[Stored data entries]
Segment Open
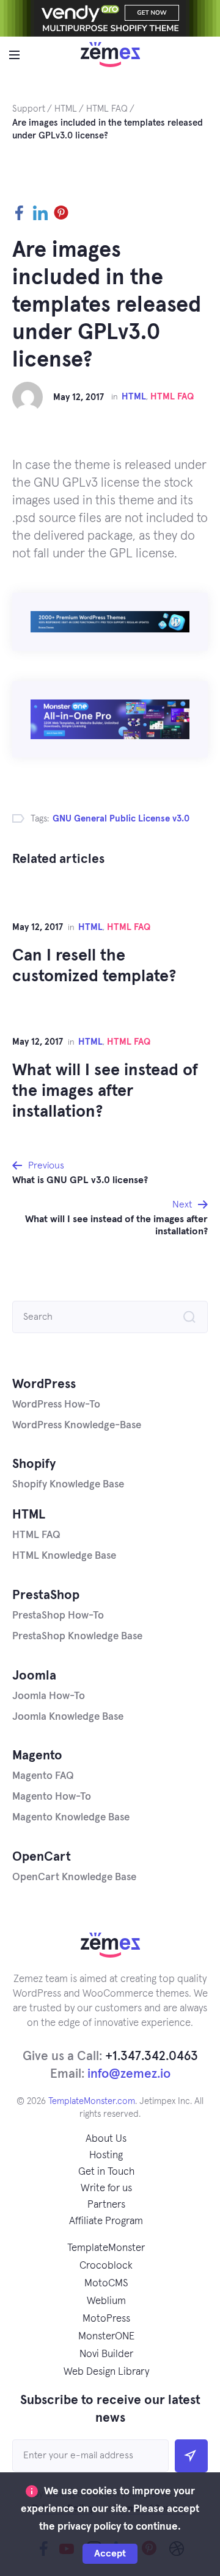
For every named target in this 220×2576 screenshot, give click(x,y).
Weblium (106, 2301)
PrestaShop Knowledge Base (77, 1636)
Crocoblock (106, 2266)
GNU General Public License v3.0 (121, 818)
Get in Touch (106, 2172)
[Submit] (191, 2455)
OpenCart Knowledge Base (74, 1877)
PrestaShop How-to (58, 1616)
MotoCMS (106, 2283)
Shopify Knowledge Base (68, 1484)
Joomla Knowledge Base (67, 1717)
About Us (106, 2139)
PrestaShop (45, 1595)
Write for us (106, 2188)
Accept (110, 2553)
Segment Closed
I'd like the entries above repeated exactly, but without any of their pictures.

Answer space ::
For every named target in this 220×2576 screenshot, give click(x,y).
Weblium (106, 2301)
PrestaShop Knowledge Base (77, 1636)
Crocoblock (106, 2266)
GNU General Public License v3.0 (121, 818)
Get in Touch (106, 2172)
[Submit] (191, 2455)
OpenCart Knowledge Base (74, 1877)
PrestaShop How-to (58, 1616)
MotoCMS (106, 2283)
Shopify Knowledge Base (68, 1484)
Joomla Knowledge Base (67, 1717)
About Us (106, 2139)
PrestaShop (45, 1595)
Write for us (106, 2188)
Accept (110, 2553)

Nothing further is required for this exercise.